This concept – when the measured/predicted exposure does not represent the actual exposure – is a technical term referred to as “measurement error.” As I mentioned above, this is a complicated topic that I plan to return to in a future post. For now, a highly simplistic summary is that in most cases, exposure measurement error either 1) attenuates (decreases) the observed association, or 2) has no impact on the observed association (but it could affect the margin of error). (See here and here, for example.) So, in this simplified framework, we assume that the consequence of using these imperfect estimates of ambient air pollution is that our results are underestimated.
[Note: to reiterate…this is very simplified. Research by my own adviser suggests that it could also have the opposite effect.]
[Another note: this simplified summary assumes that the measurement error is “non-differential” (similar for all groups). When measurement error is “differential” (differs between groups), the impact on the health effect estimates could be different than what I described. See, I told you this was complicated!]
- Effects linked to outdoor air pollution are policy-relevant
Some people consider personal monitors to be the ideal method for exposure assessment. However, a feature of this approach is that they also capture air pollutants from indoor sources, since they measure everything a person is exposed to throughout the day.
Yet, the Clean Air Act regulates outdoor air pollution, not personal or indoor exposures. Therefore, a study demonstrating that exposure to a certain amount of outdoor air pollution is associated with a specific health outcome provides meaningful information that could inform updates to air pollution standards.
Yes, I’m the first to admit that our methods to assess exposure to air pollution are imperfect. But, they allow us to efficiently quantify exposure for large segments of the population. (We really do need these data on large populations to be able to see evidence of the relatively small increased risks for various health effects.) And, while these exposure estimates might not capture the whole story, they are close enough to allow us to consistently see that air pollution is associated with premature mortality, cardiovascular disease, diabetes, asthma….and more.
In the future, I think we will see exciting refinements to these approaches, such as incorporating infiltration rates (to describe how outdoor pollutants enter indoor environments) or more personal behavior information. We might also be able to assess the specific type of particle (ie: metal vs. carbon-based) rather than just evaluating by size (as is done now, in distinguishing between PM2.5 and. PM10); this is important because different particle types may be associated with different health effects. These additional details will increase the accuracy of our exposure assessment methods.
One final note to try to assuage any remaining doubts about epidemiological studies based on these methods. Take the case of PM2.5 and mortality, for example…. Sure, we might not trust one-off results from a study using a single exposure assessment method on a single population. But science moves forward incrementally, based on the results of many studies rather than a single finding. When we see similar results from many studies, even across different populations and based on different exposure assessment methods, we can have strong confidence that PM2.5 is associated with increased risk of death (for example).
In this way, I think that air pollution epidemiology is strengthened by the use of these various methods, each with their own pros and cons. It’s certainly good to be skeptical, though. I think our work (like all science) could benefit from some healthy questioning of the accepted approaches, which could prompt us to improve our methods.

▸ **Check your understanding**
#1 Translate this sentence from the air pollution post into Spanish: "Yet, the Clean Air Act regulates outdoor air pollution, not personal or indoor exposures."
#2 Please extract everything in the air pollution post from "[Note: to reiterate…this" down to "throughout the day.".
#3 According to the air pollution post, what do personal monitors capture in addition to outdoor pollution?

[Stored items]
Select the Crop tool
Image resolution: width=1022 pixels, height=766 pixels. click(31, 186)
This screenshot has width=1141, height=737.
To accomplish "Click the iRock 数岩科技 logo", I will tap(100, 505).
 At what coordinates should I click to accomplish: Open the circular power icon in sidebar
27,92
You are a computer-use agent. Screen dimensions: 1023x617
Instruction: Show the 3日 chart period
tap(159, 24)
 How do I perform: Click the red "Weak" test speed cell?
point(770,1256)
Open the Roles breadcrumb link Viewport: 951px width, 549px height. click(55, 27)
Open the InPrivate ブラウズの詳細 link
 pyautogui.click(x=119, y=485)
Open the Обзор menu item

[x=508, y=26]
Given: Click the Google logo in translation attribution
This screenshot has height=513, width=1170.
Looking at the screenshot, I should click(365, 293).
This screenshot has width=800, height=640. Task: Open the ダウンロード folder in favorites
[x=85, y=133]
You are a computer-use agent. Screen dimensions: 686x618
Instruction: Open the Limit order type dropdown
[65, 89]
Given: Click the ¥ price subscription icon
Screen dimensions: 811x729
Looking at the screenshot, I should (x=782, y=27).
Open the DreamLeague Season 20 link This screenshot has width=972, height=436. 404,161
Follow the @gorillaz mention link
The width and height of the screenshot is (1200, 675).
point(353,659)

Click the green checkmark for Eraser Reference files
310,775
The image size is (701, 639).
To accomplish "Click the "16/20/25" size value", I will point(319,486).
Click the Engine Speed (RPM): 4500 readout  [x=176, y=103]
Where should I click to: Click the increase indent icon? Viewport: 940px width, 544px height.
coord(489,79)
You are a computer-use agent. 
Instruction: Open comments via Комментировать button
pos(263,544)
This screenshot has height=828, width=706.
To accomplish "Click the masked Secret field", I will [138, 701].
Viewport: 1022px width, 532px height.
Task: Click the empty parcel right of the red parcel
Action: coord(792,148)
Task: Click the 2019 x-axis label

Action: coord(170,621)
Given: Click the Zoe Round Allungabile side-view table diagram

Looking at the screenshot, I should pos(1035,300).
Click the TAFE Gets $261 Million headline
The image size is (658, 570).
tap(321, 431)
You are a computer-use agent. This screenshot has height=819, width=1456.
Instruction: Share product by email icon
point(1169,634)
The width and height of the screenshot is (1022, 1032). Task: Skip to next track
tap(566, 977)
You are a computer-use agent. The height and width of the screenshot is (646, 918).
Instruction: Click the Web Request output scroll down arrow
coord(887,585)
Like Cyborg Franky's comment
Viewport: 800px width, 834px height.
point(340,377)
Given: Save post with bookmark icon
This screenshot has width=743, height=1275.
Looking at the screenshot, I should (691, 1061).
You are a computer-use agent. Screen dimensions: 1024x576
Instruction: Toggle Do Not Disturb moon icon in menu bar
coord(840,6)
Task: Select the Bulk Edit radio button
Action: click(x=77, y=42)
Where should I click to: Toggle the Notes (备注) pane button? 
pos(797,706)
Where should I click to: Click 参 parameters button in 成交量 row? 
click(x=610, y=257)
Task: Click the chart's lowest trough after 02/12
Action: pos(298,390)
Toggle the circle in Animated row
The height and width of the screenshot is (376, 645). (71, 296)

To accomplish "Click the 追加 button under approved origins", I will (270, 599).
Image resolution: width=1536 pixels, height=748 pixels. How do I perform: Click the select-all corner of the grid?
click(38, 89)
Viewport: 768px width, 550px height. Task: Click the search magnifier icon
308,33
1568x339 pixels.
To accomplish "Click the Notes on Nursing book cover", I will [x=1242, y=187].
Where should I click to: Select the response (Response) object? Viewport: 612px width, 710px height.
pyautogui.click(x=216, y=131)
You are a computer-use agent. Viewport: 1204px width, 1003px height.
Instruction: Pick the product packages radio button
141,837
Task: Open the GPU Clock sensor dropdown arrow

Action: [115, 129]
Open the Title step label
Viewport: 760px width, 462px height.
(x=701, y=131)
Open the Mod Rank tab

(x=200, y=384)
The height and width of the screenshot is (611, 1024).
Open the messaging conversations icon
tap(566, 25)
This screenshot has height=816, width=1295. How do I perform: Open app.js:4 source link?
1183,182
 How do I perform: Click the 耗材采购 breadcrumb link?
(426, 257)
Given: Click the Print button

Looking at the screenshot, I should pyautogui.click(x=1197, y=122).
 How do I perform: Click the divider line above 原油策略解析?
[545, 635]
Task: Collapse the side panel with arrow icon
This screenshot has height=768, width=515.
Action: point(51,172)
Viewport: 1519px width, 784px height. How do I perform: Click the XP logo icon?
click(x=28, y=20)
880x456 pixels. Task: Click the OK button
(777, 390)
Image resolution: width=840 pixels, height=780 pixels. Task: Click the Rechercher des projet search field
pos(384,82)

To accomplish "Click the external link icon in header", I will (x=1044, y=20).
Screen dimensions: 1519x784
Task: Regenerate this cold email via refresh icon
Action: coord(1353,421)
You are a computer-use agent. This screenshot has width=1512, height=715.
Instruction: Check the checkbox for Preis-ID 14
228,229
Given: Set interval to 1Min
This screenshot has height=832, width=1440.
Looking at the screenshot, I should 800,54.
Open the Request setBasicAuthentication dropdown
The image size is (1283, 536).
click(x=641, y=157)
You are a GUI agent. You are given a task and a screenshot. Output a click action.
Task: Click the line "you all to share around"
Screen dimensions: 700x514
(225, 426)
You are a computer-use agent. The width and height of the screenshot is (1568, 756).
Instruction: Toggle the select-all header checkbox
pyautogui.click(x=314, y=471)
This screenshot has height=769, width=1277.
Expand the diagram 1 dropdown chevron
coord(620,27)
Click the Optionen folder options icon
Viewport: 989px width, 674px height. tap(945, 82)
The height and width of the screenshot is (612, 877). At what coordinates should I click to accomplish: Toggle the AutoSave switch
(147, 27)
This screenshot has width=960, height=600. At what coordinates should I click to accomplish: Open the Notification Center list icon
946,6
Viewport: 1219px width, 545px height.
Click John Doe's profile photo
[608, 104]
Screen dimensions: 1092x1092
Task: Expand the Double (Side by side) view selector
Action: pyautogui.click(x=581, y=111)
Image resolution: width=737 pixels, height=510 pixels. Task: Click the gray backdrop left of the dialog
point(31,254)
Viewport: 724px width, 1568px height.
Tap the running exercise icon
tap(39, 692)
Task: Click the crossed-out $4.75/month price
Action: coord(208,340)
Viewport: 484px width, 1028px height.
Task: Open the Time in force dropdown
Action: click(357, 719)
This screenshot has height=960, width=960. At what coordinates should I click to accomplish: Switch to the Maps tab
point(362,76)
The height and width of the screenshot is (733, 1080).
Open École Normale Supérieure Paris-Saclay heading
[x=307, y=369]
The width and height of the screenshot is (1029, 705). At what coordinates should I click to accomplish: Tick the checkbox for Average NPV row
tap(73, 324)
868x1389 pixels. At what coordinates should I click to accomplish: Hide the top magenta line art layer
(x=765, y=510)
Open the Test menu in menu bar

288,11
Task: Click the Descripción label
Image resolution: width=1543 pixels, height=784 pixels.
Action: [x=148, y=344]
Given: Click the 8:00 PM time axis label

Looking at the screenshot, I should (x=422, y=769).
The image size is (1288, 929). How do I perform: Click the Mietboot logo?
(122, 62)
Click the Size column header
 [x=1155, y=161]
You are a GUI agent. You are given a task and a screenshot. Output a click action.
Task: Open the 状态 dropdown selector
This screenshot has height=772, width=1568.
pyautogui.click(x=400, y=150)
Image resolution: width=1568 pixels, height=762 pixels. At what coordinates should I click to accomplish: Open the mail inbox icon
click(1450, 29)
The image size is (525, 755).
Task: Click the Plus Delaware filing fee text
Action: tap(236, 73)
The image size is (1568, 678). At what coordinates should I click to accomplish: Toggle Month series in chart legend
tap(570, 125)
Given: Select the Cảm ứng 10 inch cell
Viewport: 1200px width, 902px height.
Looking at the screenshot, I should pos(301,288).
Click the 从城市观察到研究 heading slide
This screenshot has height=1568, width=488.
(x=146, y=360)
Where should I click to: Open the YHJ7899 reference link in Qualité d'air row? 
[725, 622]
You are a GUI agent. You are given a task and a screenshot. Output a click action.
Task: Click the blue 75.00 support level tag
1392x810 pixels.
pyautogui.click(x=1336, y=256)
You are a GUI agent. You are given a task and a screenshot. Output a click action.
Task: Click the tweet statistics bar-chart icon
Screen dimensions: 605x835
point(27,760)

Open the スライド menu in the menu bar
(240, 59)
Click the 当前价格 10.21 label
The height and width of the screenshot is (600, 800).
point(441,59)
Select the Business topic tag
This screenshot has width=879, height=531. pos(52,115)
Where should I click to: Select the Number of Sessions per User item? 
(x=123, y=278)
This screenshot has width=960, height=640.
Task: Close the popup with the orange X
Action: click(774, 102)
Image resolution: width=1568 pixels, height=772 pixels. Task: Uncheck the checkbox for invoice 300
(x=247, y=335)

▸ **Expected responses**
#1 Sin embargo, la Ley de Aire Limpio regula la contaminación del aire exterior, no las exposiciones personales ni en interiores.

#2
[Note: to reiterate…this is very simplified. Research by my own adviser suggests that it could also have the opposite effect.]
[Another note: this simplified summary assumes that the measurement error is “non-differential” (similar for all groups). When measurement error is “differential” (differs between groups), the impact on the health effect estimates could be different than what I described. See, I told you this was complicated!]
- Effects linked to outdoor air pollution are policy-relevant
Some people consider personal monitors to be the ideal method for exposure assessment. However, a feature of this approach is that they also capture air pollutants from indoor sources, since they measure everything a person is exposed to throughout the day.

#3 Air pollutants from indoor sources.